One of the toughest things about being a technology VAR or reseller is finding a way to "productize" your intellectual property. Otherwise, your tech guys find themselves building custom solutions for virtually every customer. Not so for Enterprise Information Management (EIM), a small IBM Business Partner that has struck green with a new offering called GreenCert.

Based on IBM's Websphere portal software technology, GreenCert is being positioned as a way to automate the collection and documentation of corporate greenhouse gas management efforts. The data can be turned into Certified Carbon Emissions Reduction Credits that in turn can be used on the global greenhouse gas reduction trading market. Which, in turn, could turn a company's green efforts into a potential revenue source.

GreenCert was actually created through a collaboration of EIM and two related companies called Evergreen Energy and C-Lock Technology, which provides the patent-pending technology that crunches all the numbers to produce the greenhouse numbers.

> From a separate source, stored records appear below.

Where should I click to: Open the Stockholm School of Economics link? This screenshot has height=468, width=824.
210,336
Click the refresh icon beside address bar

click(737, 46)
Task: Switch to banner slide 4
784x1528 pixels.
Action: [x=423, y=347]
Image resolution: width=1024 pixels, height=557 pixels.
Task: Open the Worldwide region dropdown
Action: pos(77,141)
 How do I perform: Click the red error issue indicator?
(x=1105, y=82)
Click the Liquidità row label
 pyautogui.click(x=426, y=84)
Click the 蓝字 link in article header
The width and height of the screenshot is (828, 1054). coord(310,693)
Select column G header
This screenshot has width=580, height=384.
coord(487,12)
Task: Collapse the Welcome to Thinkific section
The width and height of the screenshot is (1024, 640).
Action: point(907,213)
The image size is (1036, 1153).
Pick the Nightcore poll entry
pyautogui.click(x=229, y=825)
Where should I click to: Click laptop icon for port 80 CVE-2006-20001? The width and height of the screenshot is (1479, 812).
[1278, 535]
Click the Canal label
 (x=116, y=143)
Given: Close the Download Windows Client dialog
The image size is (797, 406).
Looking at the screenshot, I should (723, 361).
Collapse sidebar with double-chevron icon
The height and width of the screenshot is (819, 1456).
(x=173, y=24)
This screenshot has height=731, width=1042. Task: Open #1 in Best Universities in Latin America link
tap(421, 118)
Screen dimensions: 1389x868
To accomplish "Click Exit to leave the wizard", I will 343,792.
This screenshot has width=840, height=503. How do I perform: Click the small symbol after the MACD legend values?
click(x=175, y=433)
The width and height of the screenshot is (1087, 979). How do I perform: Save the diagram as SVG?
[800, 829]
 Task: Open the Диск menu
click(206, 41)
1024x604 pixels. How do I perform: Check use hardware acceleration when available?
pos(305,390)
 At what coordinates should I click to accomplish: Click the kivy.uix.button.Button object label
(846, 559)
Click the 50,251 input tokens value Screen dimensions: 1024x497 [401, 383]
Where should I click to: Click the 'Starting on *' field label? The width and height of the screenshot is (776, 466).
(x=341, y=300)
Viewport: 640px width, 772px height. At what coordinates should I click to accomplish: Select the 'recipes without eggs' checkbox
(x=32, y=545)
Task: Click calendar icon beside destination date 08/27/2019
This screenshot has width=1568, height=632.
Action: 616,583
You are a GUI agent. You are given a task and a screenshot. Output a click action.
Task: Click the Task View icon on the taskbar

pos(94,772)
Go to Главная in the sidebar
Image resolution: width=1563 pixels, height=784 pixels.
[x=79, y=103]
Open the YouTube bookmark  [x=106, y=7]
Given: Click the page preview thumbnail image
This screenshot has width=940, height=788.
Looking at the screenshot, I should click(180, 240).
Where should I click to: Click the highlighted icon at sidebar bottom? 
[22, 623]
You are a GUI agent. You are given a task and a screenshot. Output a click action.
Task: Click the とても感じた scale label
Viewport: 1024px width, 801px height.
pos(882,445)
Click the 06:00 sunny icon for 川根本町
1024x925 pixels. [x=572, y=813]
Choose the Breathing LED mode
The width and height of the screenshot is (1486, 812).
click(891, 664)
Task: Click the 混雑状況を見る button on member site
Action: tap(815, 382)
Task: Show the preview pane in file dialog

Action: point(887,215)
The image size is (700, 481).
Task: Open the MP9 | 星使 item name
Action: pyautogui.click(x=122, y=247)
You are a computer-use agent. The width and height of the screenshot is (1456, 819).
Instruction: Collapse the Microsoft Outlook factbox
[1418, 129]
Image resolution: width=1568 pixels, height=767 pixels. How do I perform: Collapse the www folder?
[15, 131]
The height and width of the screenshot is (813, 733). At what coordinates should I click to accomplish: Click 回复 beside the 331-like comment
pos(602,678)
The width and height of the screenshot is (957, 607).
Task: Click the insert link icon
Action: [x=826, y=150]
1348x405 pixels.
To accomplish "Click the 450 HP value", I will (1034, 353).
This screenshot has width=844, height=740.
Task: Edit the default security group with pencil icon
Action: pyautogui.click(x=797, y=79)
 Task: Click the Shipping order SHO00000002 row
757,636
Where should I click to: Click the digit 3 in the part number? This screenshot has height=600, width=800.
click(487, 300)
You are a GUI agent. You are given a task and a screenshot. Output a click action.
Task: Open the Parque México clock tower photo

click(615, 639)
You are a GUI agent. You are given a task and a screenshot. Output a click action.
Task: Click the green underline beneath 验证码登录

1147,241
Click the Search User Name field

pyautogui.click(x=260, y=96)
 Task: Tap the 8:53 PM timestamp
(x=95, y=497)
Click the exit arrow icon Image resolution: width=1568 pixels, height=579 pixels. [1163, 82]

Other software driving the application include all sorts of stuff from IBM: Websphere Portal, Lotus Forms, DB2 Universal Database, DB2 Content Manager and DB2 Records Manager.

The GreenCert product will actually be sold by C-Lock, starting in the first half of next year. The companies haven't released any sort of pricing yet. (But you could imagine from the software involved, that the pricetag will be rather dear.) In theory, you can find a trial beta at the C-Lock Web site but I wasn't able to locate it this morning.

Target deployment locations for GreenCert include power plants, cement factories, steel factories and even commercial buildings. It can be customized for the industry that intends to use it.